━━━━━ DATA RECORDS ━━━━━

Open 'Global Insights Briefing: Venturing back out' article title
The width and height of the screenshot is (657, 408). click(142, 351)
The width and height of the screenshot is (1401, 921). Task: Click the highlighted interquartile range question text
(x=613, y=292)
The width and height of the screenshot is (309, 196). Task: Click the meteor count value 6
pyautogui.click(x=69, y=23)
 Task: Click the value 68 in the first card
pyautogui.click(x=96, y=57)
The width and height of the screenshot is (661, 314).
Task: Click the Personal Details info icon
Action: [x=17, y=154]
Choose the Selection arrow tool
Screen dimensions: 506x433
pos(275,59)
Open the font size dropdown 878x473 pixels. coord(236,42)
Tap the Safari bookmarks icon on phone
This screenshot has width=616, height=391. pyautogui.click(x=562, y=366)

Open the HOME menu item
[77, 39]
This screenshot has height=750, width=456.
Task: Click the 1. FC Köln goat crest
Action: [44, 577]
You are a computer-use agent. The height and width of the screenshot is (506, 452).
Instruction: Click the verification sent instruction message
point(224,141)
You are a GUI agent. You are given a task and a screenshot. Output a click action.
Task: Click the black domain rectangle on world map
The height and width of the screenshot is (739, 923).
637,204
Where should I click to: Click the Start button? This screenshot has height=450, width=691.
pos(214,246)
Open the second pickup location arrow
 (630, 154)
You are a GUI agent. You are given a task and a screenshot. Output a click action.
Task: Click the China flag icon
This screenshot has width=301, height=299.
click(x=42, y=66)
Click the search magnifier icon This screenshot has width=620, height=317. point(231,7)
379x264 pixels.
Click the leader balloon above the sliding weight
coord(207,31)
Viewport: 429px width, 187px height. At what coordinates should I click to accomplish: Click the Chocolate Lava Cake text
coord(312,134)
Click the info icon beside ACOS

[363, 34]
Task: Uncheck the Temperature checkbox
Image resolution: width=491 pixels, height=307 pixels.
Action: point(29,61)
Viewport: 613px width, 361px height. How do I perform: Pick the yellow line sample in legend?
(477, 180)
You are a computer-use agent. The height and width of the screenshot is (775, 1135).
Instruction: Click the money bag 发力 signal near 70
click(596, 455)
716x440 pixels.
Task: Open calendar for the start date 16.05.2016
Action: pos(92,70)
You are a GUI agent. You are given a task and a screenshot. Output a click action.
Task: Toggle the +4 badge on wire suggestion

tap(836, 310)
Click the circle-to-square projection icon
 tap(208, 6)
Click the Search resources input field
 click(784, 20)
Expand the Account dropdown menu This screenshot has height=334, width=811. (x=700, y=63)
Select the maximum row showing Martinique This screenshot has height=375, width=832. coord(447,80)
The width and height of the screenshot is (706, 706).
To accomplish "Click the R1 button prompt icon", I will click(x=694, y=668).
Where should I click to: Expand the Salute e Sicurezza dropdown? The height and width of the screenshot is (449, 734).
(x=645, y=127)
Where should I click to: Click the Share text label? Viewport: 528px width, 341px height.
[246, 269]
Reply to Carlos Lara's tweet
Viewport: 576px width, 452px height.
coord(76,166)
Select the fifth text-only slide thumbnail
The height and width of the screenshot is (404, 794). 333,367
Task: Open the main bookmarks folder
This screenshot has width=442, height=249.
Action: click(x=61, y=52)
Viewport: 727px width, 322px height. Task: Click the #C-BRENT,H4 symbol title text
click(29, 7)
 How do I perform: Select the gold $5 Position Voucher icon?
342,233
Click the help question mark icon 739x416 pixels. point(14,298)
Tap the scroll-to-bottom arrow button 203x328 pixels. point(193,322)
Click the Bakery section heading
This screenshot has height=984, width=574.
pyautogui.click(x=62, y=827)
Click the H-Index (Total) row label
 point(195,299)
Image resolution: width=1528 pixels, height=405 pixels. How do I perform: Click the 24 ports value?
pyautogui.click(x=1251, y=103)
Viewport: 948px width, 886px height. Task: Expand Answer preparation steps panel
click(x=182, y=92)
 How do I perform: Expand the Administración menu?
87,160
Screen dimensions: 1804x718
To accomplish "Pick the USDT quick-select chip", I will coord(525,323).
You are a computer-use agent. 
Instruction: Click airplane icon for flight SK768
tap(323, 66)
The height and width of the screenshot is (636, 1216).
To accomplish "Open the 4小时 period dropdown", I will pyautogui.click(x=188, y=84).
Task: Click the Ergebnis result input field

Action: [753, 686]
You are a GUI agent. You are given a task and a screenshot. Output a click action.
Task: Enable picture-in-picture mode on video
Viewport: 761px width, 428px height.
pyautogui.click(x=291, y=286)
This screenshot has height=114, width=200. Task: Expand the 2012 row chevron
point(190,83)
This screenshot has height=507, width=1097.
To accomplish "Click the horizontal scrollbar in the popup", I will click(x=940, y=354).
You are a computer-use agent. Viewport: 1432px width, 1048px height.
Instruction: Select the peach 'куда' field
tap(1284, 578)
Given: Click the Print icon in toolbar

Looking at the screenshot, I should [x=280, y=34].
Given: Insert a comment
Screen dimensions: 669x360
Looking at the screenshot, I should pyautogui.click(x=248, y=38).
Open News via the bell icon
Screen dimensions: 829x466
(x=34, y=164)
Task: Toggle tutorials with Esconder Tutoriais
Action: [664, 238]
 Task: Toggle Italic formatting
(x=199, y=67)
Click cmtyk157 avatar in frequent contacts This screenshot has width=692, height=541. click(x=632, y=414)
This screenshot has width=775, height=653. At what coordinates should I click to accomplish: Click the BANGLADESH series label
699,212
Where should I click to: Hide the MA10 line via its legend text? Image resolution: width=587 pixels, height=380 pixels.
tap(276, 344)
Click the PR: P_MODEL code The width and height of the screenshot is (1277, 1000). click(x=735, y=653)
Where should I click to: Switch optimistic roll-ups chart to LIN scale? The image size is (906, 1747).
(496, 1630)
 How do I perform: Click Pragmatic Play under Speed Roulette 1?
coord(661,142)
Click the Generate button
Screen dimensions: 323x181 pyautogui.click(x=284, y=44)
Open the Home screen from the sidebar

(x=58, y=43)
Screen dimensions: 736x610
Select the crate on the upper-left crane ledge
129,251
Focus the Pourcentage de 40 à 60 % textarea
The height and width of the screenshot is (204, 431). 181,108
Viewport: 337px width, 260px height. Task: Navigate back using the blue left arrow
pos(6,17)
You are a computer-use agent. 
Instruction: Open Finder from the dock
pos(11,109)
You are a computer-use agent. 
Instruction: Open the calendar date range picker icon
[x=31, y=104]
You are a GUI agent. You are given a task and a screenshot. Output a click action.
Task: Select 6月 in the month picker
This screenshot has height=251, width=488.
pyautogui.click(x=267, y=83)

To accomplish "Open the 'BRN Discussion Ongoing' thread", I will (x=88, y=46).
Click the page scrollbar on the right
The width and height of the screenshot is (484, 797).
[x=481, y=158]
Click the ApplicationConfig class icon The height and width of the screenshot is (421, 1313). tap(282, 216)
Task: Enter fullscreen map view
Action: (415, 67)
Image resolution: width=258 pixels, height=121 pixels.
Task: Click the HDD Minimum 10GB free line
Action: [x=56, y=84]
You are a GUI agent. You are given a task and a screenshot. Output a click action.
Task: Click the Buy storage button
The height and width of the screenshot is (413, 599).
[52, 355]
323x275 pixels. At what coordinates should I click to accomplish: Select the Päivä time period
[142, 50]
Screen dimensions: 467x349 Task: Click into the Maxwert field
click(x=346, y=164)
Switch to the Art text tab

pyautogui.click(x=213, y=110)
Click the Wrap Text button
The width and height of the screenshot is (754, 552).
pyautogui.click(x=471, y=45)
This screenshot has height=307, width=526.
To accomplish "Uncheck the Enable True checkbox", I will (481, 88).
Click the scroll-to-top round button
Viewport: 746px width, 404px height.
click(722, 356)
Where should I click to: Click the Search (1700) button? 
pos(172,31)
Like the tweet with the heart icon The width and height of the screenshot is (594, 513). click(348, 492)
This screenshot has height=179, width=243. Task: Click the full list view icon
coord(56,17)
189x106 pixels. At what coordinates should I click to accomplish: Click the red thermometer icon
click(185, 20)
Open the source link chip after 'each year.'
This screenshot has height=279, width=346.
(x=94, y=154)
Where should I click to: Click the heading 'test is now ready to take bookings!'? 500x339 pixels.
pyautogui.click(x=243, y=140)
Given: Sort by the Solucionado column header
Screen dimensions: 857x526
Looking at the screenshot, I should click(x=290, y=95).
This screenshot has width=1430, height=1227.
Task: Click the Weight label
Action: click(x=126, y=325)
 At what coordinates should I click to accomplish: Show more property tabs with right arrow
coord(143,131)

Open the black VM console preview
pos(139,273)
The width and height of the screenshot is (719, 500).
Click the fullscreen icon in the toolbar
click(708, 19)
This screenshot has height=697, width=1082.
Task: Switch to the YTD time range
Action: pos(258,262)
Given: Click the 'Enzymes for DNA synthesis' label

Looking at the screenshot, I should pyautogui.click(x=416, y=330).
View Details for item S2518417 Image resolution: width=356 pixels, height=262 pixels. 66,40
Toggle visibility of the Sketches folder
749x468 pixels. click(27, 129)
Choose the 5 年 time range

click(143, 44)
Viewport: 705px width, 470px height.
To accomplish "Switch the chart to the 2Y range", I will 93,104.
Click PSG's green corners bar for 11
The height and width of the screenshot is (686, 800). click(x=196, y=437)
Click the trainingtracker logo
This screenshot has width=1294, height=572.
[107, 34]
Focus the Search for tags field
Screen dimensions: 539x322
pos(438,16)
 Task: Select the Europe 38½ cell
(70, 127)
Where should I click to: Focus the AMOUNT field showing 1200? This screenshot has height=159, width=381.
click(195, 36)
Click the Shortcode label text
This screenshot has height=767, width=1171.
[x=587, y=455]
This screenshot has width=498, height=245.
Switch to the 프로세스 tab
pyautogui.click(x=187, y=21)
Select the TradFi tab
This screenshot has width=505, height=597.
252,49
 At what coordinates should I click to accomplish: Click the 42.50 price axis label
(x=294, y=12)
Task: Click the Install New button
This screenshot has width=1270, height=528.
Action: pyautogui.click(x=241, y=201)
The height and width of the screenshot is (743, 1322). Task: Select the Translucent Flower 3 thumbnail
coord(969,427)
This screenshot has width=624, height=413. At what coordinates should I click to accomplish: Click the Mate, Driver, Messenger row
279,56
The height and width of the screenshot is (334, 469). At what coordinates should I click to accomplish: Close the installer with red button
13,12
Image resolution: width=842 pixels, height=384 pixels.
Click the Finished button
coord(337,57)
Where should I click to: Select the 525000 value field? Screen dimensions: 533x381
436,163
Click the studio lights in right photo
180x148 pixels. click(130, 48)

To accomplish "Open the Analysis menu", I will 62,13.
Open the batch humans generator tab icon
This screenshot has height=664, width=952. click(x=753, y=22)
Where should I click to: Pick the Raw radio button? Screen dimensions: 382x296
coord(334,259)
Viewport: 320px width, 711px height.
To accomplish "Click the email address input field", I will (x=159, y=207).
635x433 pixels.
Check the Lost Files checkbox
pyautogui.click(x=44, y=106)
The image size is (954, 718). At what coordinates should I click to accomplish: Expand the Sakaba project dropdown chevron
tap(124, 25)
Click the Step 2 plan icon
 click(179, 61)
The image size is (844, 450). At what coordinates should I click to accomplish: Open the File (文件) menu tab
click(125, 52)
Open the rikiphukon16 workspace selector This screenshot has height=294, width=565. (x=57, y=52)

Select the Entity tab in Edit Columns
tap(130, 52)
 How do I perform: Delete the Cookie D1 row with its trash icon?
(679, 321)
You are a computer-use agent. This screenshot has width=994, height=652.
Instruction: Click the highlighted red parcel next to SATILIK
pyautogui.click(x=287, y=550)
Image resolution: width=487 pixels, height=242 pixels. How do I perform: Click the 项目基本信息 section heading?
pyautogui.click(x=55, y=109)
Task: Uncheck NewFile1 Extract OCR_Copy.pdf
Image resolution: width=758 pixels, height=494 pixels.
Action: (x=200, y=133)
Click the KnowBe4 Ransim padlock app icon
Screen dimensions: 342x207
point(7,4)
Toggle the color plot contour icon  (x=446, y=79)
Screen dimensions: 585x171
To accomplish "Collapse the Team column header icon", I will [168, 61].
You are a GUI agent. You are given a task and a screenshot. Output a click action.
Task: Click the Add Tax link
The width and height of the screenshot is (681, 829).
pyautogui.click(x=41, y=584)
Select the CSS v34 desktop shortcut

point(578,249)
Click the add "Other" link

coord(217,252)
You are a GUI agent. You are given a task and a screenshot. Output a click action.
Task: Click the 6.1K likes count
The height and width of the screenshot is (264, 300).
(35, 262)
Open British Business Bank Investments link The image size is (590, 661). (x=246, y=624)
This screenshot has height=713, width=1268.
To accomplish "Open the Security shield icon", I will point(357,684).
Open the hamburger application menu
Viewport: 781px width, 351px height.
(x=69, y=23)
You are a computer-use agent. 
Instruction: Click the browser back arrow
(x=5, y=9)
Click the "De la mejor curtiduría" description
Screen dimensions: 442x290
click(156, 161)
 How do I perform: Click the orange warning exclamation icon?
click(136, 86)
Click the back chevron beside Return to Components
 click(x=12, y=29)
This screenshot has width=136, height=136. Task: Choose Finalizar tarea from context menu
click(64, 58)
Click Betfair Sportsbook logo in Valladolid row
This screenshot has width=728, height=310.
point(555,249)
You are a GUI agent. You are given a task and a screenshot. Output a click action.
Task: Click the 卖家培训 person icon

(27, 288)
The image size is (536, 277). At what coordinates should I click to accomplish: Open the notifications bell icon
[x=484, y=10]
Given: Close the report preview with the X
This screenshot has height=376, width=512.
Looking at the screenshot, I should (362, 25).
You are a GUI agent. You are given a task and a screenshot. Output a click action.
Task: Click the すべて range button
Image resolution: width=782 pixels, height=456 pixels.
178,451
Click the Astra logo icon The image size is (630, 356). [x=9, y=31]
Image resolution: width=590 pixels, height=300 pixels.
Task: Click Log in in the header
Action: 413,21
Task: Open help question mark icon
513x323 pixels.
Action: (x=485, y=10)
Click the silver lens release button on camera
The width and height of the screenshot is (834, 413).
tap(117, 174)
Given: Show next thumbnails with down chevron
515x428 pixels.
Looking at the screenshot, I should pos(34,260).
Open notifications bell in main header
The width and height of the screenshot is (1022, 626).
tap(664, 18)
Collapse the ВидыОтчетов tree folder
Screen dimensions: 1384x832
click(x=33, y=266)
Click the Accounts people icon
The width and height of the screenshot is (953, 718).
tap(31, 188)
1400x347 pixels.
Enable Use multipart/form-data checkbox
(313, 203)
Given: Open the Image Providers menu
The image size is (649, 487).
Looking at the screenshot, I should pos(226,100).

━━━━━

▶ **EXERCISE**
In the data above, find the line that contains "Open the batch humans generator tab icon" and the line that contains "Viewport: 320px width, 711px height.". Repeat exactly those lines and every line between them, and only those.

▶ **WRITTEN RESPONSE**
Open the batch humans generator tab icon
This screenshot has height=664, width=952. click(x=753, y=22)
Where should I click to: Pick the Raw radio button? Screen dimensions: 382x296
coord(334,259)
Viewport: 320px width, 711px height.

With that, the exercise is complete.